Modulation of microglial phagocytosis via the GAS6-MERTK pathway regulates pathological angiogenesis in the mouse oxygen-induced retinopathy model.

Abstract

Ischemic retinopathies (IR) are major causes of blindness worldwide. They are characterized by an exuberant hypoxia-driven pathological neovascularization (NV). While it is well accepted that immune cells contribute to both physiological and pathological retinal angiogenesis, our knowledge of various processes and underlying mechanisms, especially in the direct interaction with endothelial cells (EC), is still very limited. Here, we addressed the role of microglial phagocytosis of apoptotic EC in the context of pathological hypoxia-related NV in the mouse oxygen-induced retinopathy model (OIR). We utilized endothelium-specific fluorescent reporter mice to study the kinetics of EC phagocytosis by leukocytes in OIR. Indeed, we observed phagocytic microglia in close proximity to the pathological vessels and an altered phagocytosis rate by flow cytometry compared to controls.

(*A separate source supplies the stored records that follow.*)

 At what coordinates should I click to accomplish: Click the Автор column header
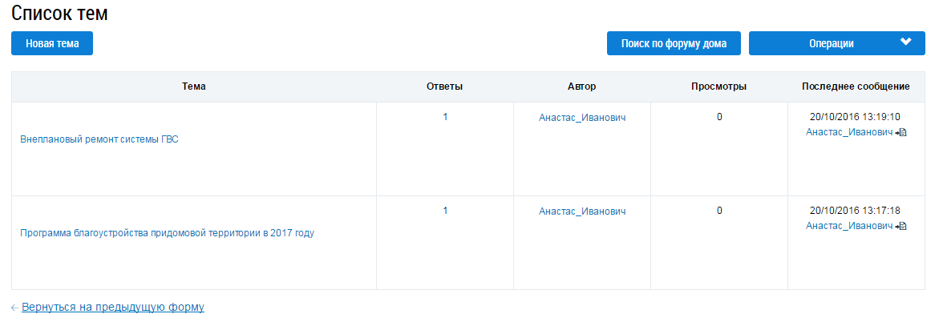[582, 87]
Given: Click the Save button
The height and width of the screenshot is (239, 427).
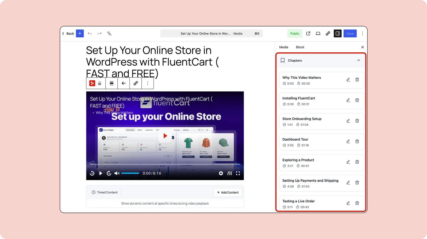Looking at the screenshot, I should [x=350, y=33].
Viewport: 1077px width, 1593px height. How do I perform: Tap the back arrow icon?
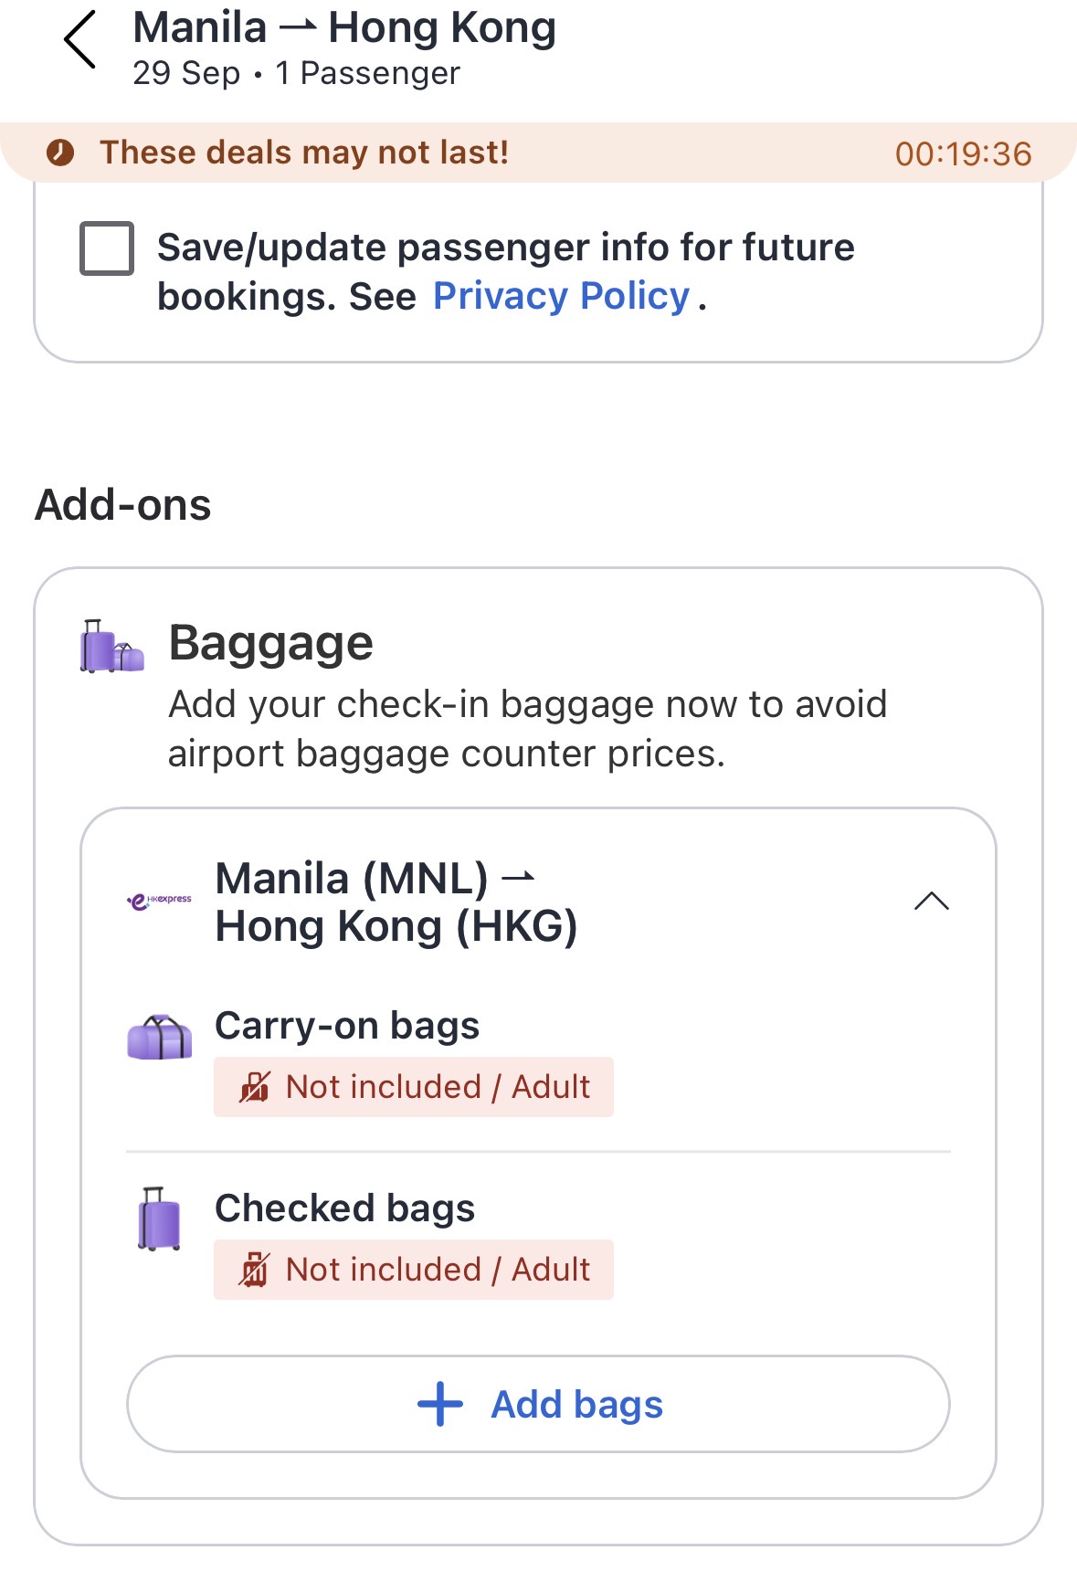[x=80, y=40]
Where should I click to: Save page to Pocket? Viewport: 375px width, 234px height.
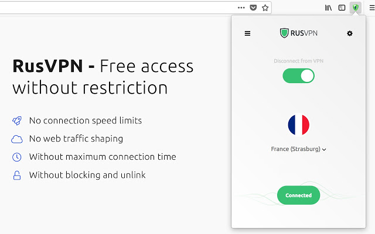[253, 8]
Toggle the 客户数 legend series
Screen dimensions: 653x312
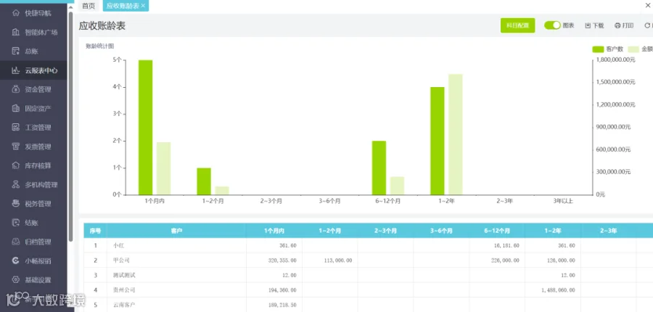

We observed a decrease in the phagocytic rate in early hypoxia-driven stages of OIR, whereas in later stages where pathological vessels appear, the phagocytosis rate was increased. Myeloid-specific deletion of the suppressor of cytokine signaling protein 3 (SOCS3) was previously shown to induce increased phagocytic activity due to overexpression of the opsonin molecule growth arrest-specific 6 (GAS6). In myeloid SOCS3-deficient mice, we observed a reduction of pathological NV in OIR. This reduction could be reversed by neutralizing GAS6 via administration of recombinant MERTK protein, the receptor for GAS6 expressed on myeloid cells. Furthermore, exogenous GAS6 supplementation increased microglial phagocytosis in vitro and limited pathological NV in OIR. Our data suggest that the promotion of immune cell phagocytosis by the modulation of the GAS6-MERTK axis might represent a potential target for the treatment of pathological NV in IR.